INSTRUCTIONS FOR THE TASK »
What lines of the listing include the string "Shabee"? Show them all.

TASK INPUTS »
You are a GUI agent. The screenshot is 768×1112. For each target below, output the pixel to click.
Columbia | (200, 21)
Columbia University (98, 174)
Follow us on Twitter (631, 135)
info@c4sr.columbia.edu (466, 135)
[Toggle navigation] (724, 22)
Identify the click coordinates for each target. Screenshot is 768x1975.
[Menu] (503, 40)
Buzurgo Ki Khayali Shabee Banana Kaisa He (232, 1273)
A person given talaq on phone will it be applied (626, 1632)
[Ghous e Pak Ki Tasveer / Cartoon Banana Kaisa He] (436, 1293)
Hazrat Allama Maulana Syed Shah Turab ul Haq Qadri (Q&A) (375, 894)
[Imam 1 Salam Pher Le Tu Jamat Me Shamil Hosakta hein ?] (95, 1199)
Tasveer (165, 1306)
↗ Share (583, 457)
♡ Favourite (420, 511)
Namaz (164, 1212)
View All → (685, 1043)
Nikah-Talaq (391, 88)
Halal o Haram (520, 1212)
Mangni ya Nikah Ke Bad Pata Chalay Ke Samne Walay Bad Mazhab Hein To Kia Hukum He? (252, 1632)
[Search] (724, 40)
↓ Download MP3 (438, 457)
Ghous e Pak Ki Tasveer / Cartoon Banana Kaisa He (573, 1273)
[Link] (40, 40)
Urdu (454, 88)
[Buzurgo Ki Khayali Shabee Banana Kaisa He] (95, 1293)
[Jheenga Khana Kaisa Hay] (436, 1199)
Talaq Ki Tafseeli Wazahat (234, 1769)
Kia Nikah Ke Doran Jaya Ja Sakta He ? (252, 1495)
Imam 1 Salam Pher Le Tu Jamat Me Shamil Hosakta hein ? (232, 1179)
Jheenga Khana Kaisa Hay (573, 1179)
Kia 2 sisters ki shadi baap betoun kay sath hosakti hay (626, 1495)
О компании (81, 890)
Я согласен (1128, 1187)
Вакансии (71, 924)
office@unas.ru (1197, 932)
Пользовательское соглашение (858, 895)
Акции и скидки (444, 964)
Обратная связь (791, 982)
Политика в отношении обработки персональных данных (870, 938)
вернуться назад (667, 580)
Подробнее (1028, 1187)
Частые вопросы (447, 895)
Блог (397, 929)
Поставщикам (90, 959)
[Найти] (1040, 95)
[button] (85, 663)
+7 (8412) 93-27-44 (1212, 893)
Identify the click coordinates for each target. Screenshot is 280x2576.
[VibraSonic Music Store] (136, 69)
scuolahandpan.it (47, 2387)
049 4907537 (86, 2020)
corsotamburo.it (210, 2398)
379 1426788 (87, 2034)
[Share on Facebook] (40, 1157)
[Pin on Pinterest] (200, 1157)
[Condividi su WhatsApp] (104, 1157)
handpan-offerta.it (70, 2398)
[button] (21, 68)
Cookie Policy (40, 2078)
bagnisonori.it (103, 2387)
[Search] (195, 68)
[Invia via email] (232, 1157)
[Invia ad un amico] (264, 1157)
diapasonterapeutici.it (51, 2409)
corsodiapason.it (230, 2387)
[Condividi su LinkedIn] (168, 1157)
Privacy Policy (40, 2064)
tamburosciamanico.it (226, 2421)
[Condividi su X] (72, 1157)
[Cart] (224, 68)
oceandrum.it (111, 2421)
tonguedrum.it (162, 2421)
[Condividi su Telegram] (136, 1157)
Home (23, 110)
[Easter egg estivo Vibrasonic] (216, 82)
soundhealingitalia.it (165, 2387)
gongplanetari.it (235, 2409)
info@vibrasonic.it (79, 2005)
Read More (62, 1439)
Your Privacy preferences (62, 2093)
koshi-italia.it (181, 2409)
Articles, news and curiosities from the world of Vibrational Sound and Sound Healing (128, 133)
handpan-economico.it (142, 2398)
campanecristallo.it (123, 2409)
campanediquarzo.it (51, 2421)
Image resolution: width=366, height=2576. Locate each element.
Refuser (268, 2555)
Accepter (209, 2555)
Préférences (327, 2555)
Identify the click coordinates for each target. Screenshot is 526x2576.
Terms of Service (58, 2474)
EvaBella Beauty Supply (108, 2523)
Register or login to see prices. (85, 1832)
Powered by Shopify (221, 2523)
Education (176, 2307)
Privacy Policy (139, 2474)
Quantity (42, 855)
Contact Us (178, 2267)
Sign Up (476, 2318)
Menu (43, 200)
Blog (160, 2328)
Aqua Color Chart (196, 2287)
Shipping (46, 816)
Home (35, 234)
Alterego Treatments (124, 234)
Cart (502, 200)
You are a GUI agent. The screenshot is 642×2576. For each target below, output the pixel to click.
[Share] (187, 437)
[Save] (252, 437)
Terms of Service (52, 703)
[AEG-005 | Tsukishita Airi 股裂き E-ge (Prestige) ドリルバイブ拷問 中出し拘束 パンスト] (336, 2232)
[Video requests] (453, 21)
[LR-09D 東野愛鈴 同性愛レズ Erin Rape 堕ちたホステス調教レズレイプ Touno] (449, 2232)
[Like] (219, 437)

RESULT BELOW »
Buzurgo Ki Khayali Shabee Banana Kaisa He (232, 1273)
[Buzurgo Ki Khayali Shabee Banana Kaisa He] (95, 1293)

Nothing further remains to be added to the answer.